HP Village was home for 25 years
After 25 years as a tenant in Highland Park Village, Gerald Tomlin Antiques has moved its fine furnishings to Slocum Street in the Design District.
“We just kind of ran out of room,” Joanne Tomlin said.
The shop has always been a family operation, with Joanne and her husband, Gerald, at the head and their three sons — Gerald Jr., Edward, and Christopher — fulfilling the rest of the duties.
The Tomlins have had a showroom on Slocum for some time, but enjoyed having a storefront in the Village and close to customers. Just as they were nearing their need to transition to a larger space, tragedy struck.
Gerald Jr., the family’s eldest son, lost his battle with cancer in April.
“Before he passed away, we had talked about moving,” Joanne said. “He anticipated that he might not be with us long, so he kind of pushed us.’”
Joanne had also been on the board for the Village, so when the family was ready to move, the Village helped to make the transition as simple as possible.
“We are going to miss them,” said Becki Snow, general manager of the Village for more than 25 years. “It was always fascinating to hear Joanne or one of the boys talk about a new item they just received.”
In the spirit of new beginnings, the family packed up their fine consignment and estate pieces, and prepared for the move.
“It was nerve-wracking, just because we’ve got a lot of stuff that can get broken,” Ed said. “But after years of having a system in place, it makes it a little easier. We had a vision in mind of what we wanted to do.”
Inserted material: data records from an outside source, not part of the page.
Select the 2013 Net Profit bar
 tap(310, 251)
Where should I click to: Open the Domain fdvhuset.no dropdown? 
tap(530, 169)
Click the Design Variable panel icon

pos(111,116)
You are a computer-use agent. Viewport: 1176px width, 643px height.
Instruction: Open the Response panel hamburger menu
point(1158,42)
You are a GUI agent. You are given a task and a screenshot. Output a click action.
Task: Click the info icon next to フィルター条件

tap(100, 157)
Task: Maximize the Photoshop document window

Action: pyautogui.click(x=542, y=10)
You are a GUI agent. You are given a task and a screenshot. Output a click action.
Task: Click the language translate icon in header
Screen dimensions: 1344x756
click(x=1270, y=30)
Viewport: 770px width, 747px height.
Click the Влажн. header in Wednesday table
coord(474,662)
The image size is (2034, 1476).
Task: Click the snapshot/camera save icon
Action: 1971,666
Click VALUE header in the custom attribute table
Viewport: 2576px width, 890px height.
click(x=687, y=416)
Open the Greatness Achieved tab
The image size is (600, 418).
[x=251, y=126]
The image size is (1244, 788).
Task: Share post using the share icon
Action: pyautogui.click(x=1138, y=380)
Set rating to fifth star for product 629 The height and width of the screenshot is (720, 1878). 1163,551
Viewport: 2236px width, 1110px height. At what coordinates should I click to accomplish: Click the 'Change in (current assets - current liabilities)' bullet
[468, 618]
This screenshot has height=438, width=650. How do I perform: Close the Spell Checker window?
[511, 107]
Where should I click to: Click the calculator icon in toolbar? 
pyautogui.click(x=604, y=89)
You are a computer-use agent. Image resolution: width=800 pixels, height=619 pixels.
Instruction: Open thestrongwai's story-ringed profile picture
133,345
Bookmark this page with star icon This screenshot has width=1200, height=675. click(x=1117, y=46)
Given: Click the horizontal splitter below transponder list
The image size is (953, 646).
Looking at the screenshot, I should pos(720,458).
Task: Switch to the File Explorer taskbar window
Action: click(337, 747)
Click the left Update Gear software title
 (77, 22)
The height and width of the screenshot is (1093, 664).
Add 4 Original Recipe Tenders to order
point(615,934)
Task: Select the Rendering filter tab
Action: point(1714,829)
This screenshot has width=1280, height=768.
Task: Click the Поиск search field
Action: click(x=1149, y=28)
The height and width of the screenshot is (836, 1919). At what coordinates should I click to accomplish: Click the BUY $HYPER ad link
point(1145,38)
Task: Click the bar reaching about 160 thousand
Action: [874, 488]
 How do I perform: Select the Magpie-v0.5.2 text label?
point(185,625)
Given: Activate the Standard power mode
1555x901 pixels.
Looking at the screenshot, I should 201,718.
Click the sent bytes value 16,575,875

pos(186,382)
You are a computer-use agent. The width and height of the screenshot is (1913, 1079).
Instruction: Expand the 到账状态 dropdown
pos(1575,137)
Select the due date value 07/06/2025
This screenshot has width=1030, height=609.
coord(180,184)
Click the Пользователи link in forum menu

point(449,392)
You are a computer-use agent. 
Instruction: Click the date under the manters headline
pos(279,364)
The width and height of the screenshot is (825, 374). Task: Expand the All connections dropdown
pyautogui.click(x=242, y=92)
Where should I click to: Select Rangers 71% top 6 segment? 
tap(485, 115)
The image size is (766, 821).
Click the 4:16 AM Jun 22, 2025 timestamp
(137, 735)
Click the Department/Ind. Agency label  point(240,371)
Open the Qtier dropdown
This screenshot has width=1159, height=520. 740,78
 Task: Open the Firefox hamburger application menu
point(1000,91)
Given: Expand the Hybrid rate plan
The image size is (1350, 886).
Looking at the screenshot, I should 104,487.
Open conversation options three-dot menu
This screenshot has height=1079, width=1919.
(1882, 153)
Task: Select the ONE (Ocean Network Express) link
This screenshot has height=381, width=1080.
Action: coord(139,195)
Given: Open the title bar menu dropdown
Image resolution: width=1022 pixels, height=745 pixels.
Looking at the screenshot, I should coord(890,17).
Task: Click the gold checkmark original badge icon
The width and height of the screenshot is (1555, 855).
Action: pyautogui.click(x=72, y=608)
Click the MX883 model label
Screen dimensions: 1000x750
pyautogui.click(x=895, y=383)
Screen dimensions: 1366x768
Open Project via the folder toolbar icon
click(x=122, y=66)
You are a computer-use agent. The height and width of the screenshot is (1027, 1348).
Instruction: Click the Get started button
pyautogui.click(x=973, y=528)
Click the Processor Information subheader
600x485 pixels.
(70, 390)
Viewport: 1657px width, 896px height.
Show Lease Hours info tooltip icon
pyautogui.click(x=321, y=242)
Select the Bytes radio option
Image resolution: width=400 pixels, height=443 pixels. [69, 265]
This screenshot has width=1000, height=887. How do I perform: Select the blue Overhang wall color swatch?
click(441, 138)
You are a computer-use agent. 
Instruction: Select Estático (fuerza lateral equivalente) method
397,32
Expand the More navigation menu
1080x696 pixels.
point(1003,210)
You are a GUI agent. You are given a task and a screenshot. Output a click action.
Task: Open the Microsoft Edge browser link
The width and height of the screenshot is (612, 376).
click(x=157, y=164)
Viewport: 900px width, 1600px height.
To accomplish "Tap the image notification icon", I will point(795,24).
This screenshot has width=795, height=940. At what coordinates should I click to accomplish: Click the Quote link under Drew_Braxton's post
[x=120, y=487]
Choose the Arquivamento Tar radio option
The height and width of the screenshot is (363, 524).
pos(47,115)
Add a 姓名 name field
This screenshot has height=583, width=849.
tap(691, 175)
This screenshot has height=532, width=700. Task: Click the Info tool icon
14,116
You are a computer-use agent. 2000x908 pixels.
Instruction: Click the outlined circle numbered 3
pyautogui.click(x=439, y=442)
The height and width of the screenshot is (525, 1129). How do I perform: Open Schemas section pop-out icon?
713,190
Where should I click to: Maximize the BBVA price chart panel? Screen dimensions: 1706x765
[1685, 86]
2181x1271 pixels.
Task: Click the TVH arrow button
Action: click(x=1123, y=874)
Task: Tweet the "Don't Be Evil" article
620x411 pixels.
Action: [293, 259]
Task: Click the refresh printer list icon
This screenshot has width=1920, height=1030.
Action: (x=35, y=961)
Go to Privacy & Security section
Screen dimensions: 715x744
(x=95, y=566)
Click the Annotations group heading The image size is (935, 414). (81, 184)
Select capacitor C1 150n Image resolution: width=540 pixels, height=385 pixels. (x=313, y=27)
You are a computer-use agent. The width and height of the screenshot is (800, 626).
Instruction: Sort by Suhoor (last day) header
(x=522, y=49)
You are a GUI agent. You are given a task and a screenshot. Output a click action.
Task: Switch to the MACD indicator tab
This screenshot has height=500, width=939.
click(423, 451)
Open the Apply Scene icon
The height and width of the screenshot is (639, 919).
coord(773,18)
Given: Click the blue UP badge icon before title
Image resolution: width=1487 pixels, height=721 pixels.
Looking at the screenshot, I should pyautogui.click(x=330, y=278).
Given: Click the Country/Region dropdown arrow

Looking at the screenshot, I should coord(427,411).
The new location divides items up by style, including traditional French, country French, English, Russian, and biedermeier German.
“There’s history in antiques,” she said. “You see how people lived.”
A few of Joanne’s favorite pieces in the shop are two marble side tables once owned by the Duke and Duchess of Windsor and a set of 10 dining chairs dating back to 1750.
“That’s 250 years of bottoms,” she joked.
Joanne graduated from Ursuline Academy and SMU before teaching English at Thomas Jefferson High School. She didn’t get into antiques until meeting her husband, who traveled with “Antiques Roadshow.”
Together, the family found their different roles in the business.
“Gerry is pure artist,” Joanne said. “I know dollars and cents.”
Despite life’s changes, the Tomlins will always think of their years at Highland Park Village with good memories.
“It was a bad situation that they made very comfortable for us,” she said. “Our sons grew up there, and they were always fond of and dedicated to the Village.”
This story appears in the July issue of Park Cities People.